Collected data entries
Start of Block

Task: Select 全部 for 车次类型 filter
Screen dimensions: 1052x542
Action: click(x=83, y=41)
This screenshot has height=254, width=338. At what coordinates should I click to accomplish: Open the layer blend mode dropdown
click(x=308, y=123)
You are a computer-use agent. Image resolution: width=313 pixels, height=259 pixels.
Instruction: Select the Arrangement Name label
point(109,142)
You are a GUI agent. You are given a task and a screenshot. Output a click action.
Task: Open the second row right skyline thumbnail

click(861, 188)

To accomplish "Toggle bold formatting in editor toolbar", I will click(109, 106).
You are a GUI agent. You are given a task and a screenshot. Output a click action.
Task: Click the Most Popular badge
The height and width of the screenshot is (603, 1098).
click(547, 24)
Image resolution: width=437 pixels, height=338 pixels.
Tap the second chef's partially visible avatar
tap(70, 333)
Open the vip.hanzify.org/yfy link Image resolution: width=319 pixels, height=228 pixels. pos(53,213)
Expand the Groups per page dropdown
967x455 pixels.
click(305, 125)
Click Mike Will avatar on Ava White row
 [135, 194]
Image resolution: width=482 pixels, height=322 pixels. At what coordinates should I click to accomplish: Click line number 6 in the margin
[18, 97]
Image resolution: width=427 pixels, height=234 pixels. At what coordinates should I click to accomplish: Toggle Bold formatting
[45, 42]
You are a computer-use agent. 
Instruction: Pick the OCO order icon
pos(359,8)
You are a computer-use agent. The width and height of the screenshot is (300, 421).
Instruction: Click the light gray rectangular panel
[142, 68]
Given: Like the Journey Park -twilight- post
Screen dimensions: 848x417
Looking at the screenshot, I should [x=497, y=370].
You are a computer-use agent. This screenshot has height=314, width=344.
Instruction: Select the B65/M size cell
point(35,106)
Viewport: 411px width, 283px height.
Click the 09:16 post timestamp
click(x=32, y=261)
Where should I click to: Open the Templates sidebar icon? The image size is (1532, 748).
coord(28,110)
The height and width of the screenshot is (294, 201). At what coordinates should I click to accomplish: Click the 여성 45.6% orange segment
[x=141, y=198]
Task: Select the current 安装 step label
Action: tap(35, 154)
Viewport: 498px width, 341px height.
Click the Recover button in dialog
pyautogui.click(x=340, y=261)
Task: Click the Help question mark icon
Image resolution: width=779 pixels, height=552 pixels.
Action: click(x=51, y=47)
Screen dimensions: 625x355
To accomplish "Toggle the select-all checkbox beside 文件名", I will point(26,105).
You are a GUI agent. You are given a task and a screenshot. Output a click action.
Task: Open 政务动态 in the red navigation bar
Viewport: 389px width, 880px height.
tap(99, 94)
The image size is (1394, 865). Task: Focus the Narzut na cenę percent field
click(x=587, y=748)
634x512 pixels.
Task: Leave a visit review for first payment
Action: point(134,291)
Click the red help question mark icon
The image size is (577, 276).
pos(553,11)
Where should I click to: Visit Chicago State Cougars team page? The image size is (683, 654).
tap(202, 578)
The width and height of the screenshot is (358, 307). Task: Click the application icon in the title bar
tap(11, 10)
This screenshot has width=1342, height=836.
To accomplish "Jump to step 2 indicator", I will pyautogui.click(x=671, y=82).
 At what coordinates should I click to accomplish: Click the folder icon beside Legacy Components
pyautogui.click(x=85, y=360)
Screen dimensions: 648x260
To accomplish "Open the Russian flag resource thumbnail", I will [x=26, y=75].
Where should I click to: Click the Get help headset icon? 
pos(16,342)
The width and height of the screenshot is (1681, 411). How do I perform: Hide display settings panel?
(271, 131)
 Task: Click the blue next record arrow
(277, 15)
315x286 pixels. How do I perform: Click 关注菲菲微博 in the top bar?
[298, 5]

End of Block

*What you are asked to do*
In the entries above, find each line with the word "agent" and copy it.

*Exercise response*
You are a computer-use agent. Image resolution: width=313 pixels, height=259 pixels.
You are a GUI agent. You are given a task and a screenshot. Output a click action.
You are a GUI agent. You are given a task and a screenshot. Output a click action.
You are a computer-use agent. 
You are a computer-use agent. The width and height of the screenshot is (300, 421).
You are a computer-use agent. This screenshot has height=314, width=344.
You are a GUI agent. You are given a task and a screenshot. Output a click action.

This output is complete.